:: INFORMATION GIVEN
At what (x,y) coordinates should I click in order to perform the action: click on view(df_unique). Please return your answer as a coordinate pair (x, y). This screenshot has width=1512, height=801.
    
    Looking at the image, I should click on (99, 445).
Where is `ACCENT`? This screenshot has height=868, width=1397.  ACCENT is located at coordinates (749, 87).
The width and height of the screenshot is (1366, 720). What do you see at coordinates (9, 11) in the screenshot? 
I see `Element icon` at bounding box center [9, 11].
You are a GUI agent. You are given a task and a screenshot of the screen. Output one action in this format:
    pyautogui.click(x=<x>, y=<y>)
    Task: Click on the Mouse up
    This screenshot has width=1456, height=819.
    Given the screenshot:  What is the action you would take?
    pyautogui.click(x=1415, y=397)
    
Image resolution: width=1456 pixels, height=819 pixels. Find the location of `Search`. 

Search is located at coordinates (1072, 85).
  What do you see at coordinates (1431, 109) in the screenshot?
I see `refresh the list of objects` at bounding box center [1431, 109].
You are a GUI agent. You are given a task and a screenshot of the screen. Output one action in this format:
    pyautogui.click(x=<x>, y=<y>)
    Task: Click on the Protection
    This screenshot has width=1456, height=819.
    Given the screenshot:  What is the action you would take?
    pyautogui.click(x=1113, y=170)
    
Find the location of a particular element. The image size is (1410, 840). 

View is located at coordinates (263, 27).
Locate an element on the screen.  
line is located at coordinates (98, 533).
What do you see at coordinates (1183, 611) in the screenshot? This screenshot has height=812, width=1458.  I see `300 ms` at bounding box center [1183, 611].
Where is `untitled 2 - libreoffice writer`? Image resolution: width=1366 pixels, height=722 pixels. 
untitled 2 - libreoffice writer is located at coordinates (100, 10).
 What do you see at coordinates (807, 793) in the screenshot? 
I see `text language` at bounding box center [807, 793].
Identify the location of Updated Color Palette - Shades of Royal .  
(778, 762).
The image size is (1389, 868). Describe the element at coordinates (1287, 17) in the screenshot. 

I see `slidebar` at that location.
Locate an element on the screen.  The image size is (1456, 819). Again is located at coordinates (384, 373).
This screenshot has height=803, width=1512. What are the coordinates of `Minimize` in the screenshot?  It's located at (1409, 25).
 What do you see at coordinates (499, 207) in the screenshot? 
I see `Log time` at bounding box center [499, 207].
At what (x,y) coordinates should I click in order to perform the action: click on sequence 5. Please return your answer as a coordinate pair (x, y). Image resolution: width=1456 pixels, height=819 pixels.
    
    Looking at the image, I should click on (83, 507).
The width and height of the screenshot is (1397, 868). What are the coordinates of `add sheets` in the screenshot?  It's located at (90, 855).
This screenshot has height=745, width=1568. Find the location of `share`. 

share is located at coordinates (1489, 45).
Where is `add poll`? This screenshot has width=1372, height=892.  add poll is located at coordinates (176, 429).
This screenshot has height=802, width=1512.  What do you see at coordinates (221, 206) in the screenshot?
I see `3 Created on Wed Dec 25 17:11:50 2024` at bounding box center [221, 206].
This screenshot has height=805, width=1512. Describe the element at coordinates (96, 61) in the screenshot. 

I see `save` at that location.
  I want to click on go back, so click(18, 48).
::::
PROBLEM TO SOLVE ▸ Reproduce the data with "GUI agent" substituted by "desktop assistant" everywhere it occurs, leaving every other part unchanged.

REPLY TO THE EXERCISE ▸
At what (x,y) coordinates should I click in order to perform the action: click on view(df_unique). Please return your answer as a coordinate pair (x, y). This screenshot has width=1512, height=801.
    
    Looking at the image, I should click on (99, 445).
Where is `ACCENT`? This screenshot has height=868, width=1397.  ACCENT is located at coordinates (749, 87).
The width and height of the screenshot is (1366, 720). What do you see at coordinates (9, 11) in the screenshot? 
I see `Element icon` at bounding box center [9, 11].
You are a desktop assistant. You are given a task and a screenshot of the screen. Output one action in this format:
    pyautogui.click(x=<x>, y=<y>)
    Task: Click on the Mouse up
    This screenshot has width=1456, height=819.
    Given the screenshot:  What is the action you would take?
    pyautogui.click(x=1415, y=397)
    
Image resolution: width=1456 pixels, height=819 pixels. Find the location of `Search`. 

Search is located at coordinates (1072, 85).
  What do you see at coordinates (1431, 109) in the screenshot?
I see `refresh the list of objects` at bounding box center [1431, 109].
You are a desktop assistant. You are given a task and a screenshot of the screen. Output one action in this format:
    pyautogui.click(x=<x>, y=<y>)
    Task: Click on the Protection
    This screenshot has width=1456, height=819.
    Given the screenshot:  What is the action you would take?
    pyautogui.click(x=1113, y=170)
    
Find the location of a particular element. The image size is (1410, 840). 

View is located at coordinates (263, 27).
Locate an element on the screen.  
line is located at coordinates (98, 533).
What do you see at coordinates (1183, 611) in the screenshot? This screenshot has height=812, width=1458.  I see `300 ms` at bounding box center [1183, 611].
Where is `untitled 2 - libreoffice writer`? Image resolution: width=1366 pixels, height=722 pixels. 
untitled 2 - libreoffice writer is located at coordinates (100, 10).
 What do you see at coordinates (807, 793) in the screenshot? 
I see `text language` at bounding box center [807, 793].
Identify the location of Updated Color Palette - Shades of Royal .  
(778, 762).
The image size is (1389, 868). Describe the element at coordinates (1287, 17) in the screenshot. 

I see `slidebar` at that location.
Locate an element on the screen.  The image size is (1456, 819). Again is located at coordinates (384, 373).
This screenshot has height=803, width=1512. What are the coordinates of `Minimize` in the screenshot?  It's located at (1409, 25).
 What do you see at coordinates (499, 207) in the screenshot? 
I see `Log time` at bounding box center [499, 207].
At what (x,y) coordinates should I click in order to perform the action: click on sequence 5. Please return your answer as a coordinate pair (x, y). Image resolution: width=1456 pixels, height=819 pixels.
    
    Looking at the image, I should click on (83, 507).
The width and height of the screenshot is (1397, 868). What are the coordinates of `add sheets` in the screenshot?  It's located at (90, 855).
This screenshot has height=745, width=1568. Find the location of `share`. 

share is located at coordinates (1489, 45).
Where is `add poll`? This screenshot has width=1372, height=892.  add poll is located at coordinates (176, 429).
This screenshot has height=802, width=1512.  What do you see at coordinates (221, 206) in the screenshot?
I see `3 Created on Wed Dec 25 17:11:50 2024` at bounding box center [221, 206].
This screenshot has height=805, width=1512. Describe the element at coordinates (96, 61) in the screenshot. 

I see `save` at that location.
  I want to click on go back, so click(18, 48).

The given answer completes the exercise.